**Document extract**:
┌──

LODGING: All activities for this year’s conference will take place in the same venue:  The R. David Thomas Executive Conference Center, Fuqua School of Business, on the campus of Duke University. The address is No. 1 Science Drive, just off NC Highway 751, immediately across the highway from the Washington Duke Inn and Golf Club.  On the edge of the Duke campus, the Thomas Center is a ten-minute walk from the library, chapel, and gardens.

To reserve a room, you can call the Thomas Center directly at 919 660-6060 or book online at http://blogs.fuqua.duke.edu/rdtecc/ .  When reserving your room, indicate that you will be attending the meeting of the Southeastern Renaissance Conference.  Rooms are available at the rate of $139/night.  Please make your reservations before October 11.  The Center website provides directions, photos, and instructions for reservations; some specific links are available below.  Another convenient option for lodging is the Washington Duke Inn and Golf Club, 919 490-0999. 

DIRECTIONS: The Center’s website provides comprehensive directions for arrival from all points, including the Durham airport:

http://blogs.fuqua.duke.edu/rdtecc/driving-directions-maps/ .

For those driving to the Conference, free parking is available adjacent to the Center.

The following links provide a map of downtown Durham http://www.durham-nc.com/visitors/maps/

and an interactive map

SCHEDULE: The conference will be held at the Glaxo Room in the Thomas Center. Registration begins on Friday, November 1, at noon, directly outside the Glaxo Room. The first session runs from 1:00 to 3:00 p.m.; the second from 3:15 to 5:15 p.m. Complimentary snacks and beverages will available at all times during the conference.

└──

**Recorded data**:

┌──

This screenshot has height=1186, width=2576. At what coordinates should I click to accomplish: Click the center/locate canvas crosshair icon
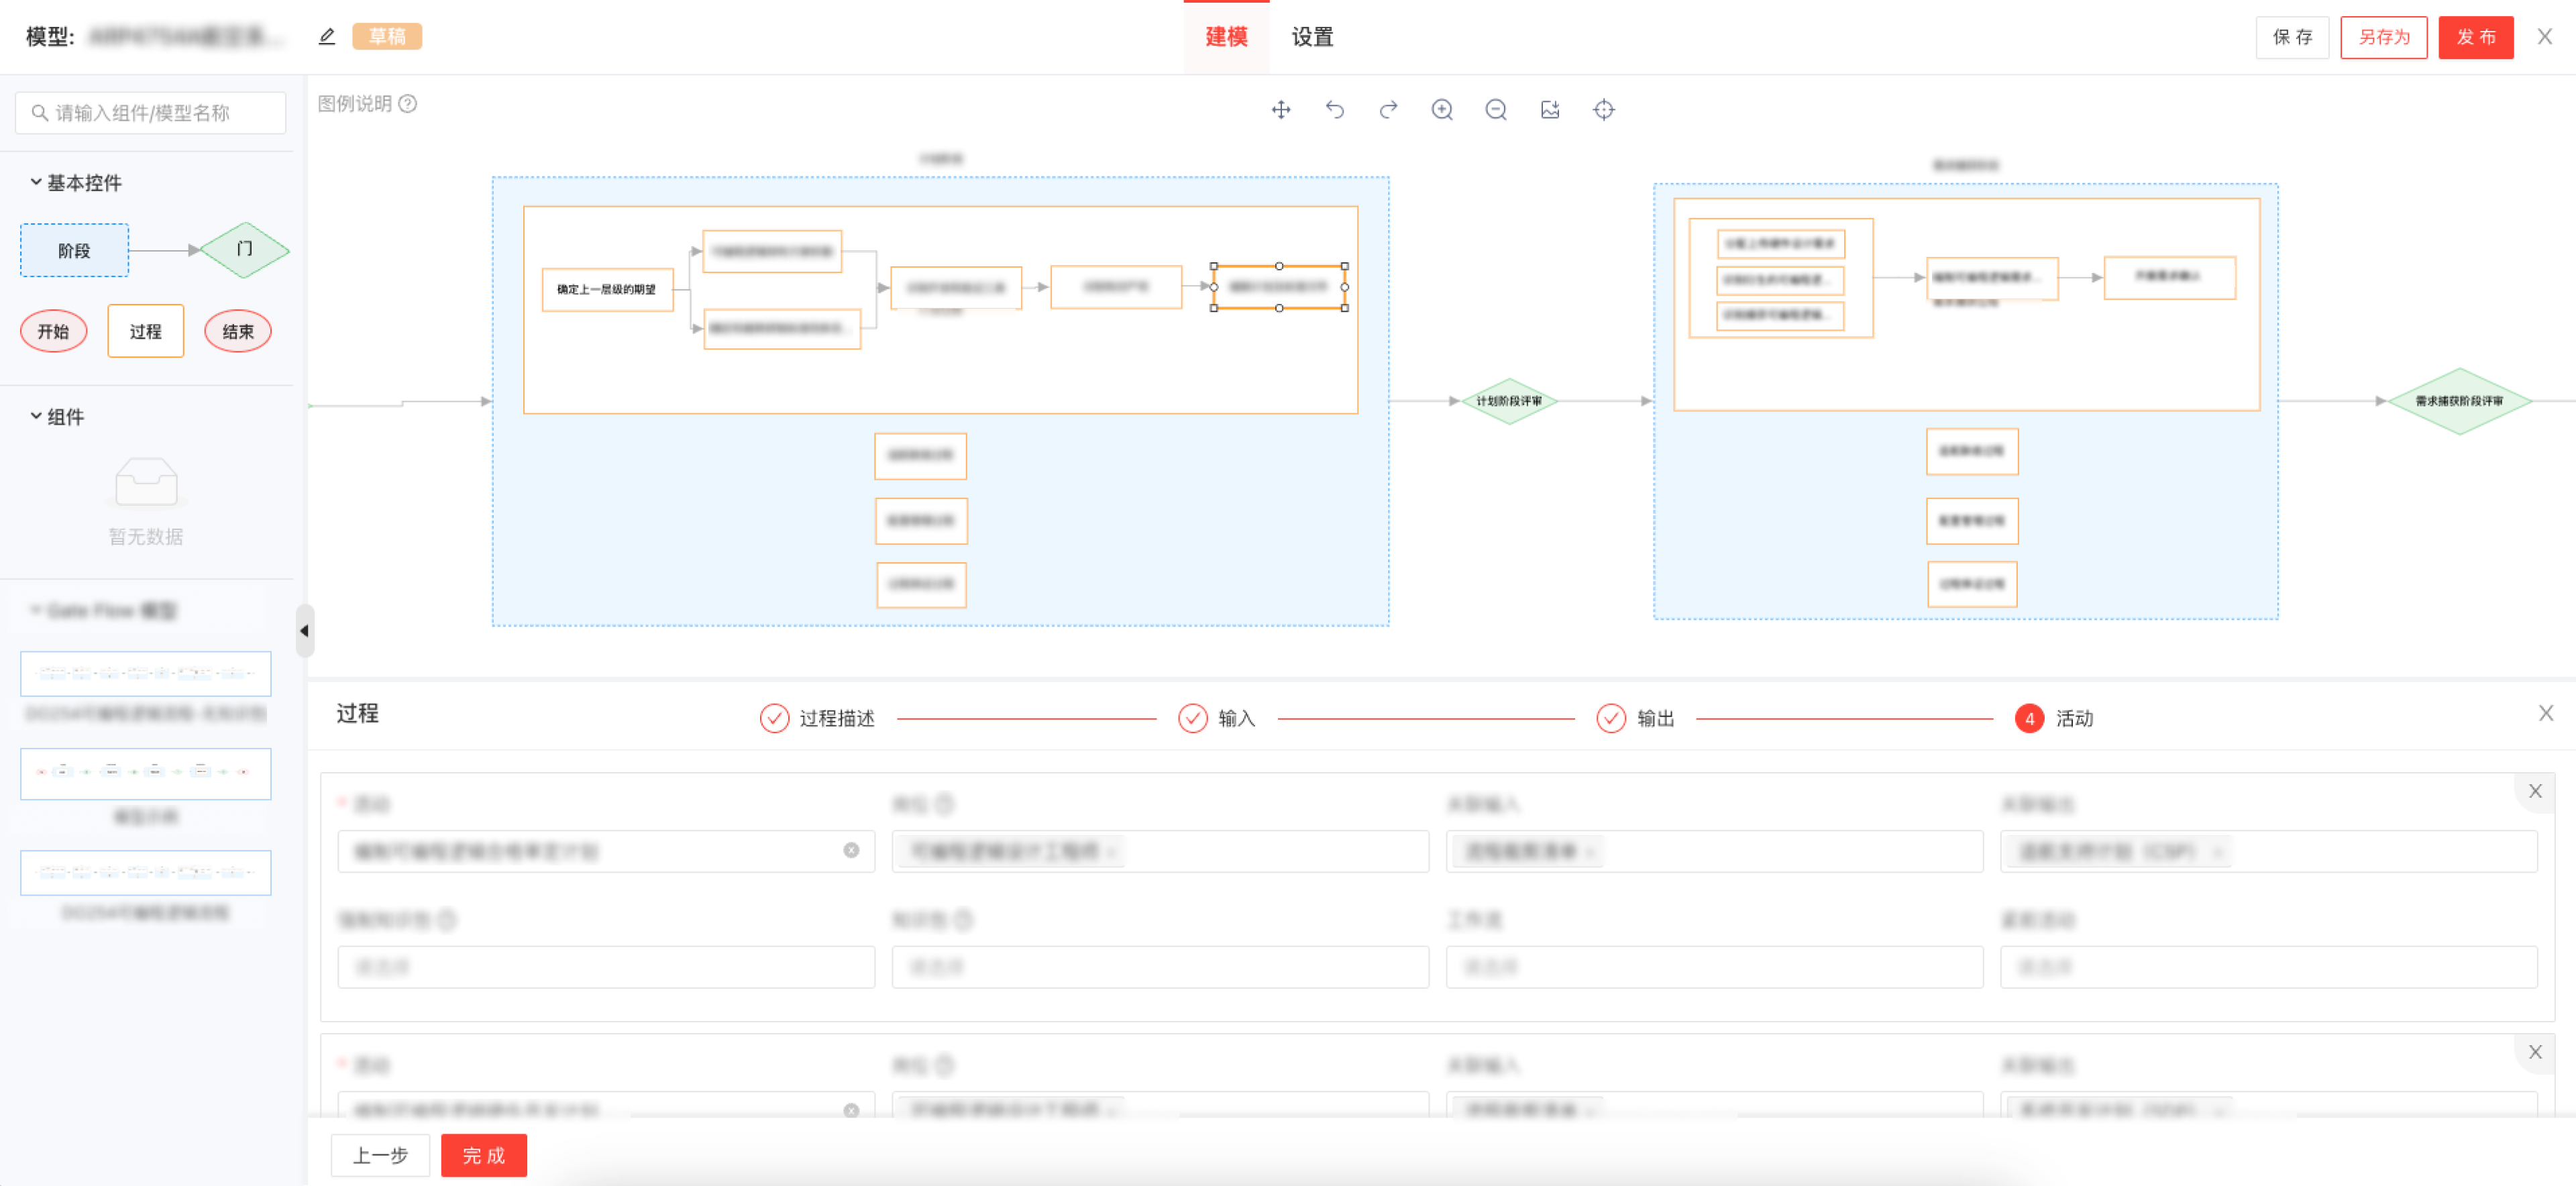click(x=1603, y=110)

└──

**Aim 1**: List every web address given in the conference information text.
**Aim 2**: Reproduce the passage of the conference information text starting at "SCHEDULE: The conference" and ending at "during the conference.".

**Output 1**:
http://blogs.fuqua.duke.edu/rdtecc/
http://blogs.fuqua.duke.edu/rdtecc/driving-directions-maps/
http://www.durham-nc.com/visitors/maps/

**Output 2**:
SCHEDULE: The conference will be held at the Glaxo Room in the Thomas Center. Registration begins on Friday, November 1, at noon, directly outside the Glaxo Room. The first session runs from 1:00 to 3:00 p.m.; the second from 3:15 to 5:15 p.m. Complimentary snacks and beverages will available at all times during the conference.